Captain Pike and the reader get stranded on a Class L planet. With no guarantee of rescue, they must adapt to life together in their new environment. Eventually, formalities and professional boundaries fall away, leaving room for a more personal connection to flourish.

Work Text:

You’re taken to the bridge deck and shown to the Captain’s ready room. Large metal doors react to your presence, hissing open and you tentatively step inside his domain. Your security escort remains outside the doors, and you walk almost autonomously through the room, approaching a stern-looking, middle-aged man with thinning, grey-black hair. The poor man’s Captain Pike. You can’t help but compare any other fleet captain with your own, and few could ever match Pike’s morality, honor, intellect, compassion, or good looks.

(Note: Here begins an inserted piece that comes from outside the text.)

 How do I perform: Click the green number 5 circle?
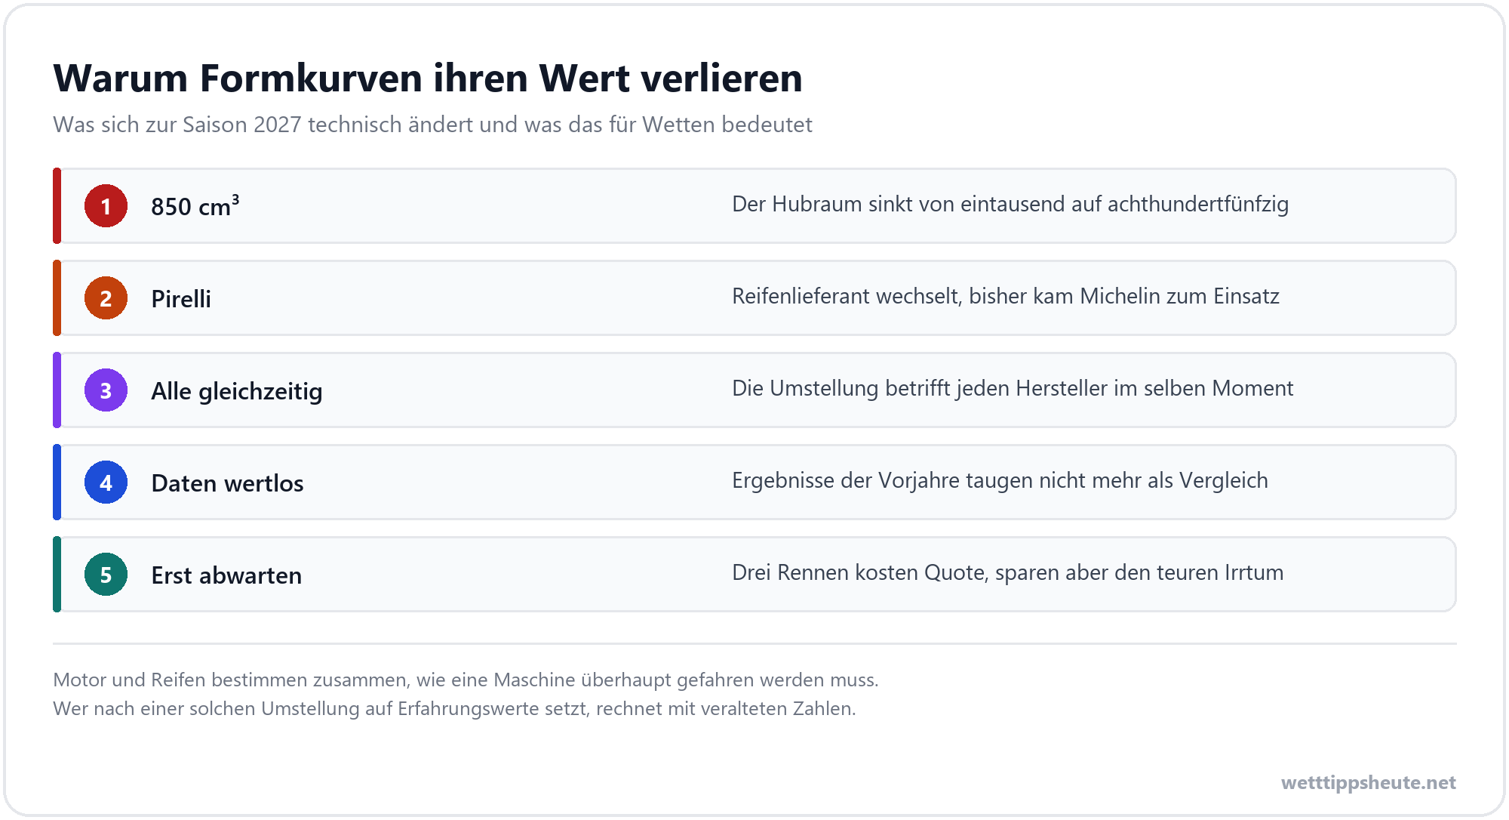(106, 575)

The man is behind a chrome desk, devoid of anything except a large viewscreen which he deactivates, hiding whatever he was working on from your curious gaze. You concentrate on maintaining the most confident, collected expression you can muster, yet inside you’re on red alert. Your peripheral vision takes in the ready room, which is sterile and dominated by chrome surfaces and uncomfortable looking furniture.

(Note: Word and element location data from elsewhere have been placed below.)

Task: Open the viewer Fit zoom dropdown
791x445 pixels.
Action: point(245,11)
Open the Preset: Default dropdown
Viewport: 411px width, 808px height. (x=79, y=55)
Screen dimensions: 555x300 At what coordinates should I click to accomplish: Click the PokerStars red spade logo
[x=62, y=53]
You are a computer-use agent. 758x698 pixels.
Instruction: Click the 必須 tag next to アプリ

“Lieutenant [Y/L/N]. We meet at last. I’m Captain Forster of the USS Venaris. I can’t tell you how relieved we were to find you and your captain,” he states, coming around his desk and outstretching his hand. You return his gesture, shaking his hand, and something in his grip lets you know he is not someone to be trifled with.

“Thank you, Captain. I’m also… Relieved,” you state, and he gestures for you to take a seat. You comply, and you sit across from each other on grey chairs with cushioning as hard as rock. Captain Forster leans back in the chair, bracing himself on the chair’s arms, sizing you up. This isn’t going to go well for you…

***

The next hour is a whirlwind of information and inquiries, and you try your best to keep up but Captain Forster is a master interrogator. His questions seem standard, yet you can tell there’s more going on than he’s letting on. You try to ask what happened after you and Captain Pike had picked up the containment pod from the research station, and he allows you some information. You start piecing things together.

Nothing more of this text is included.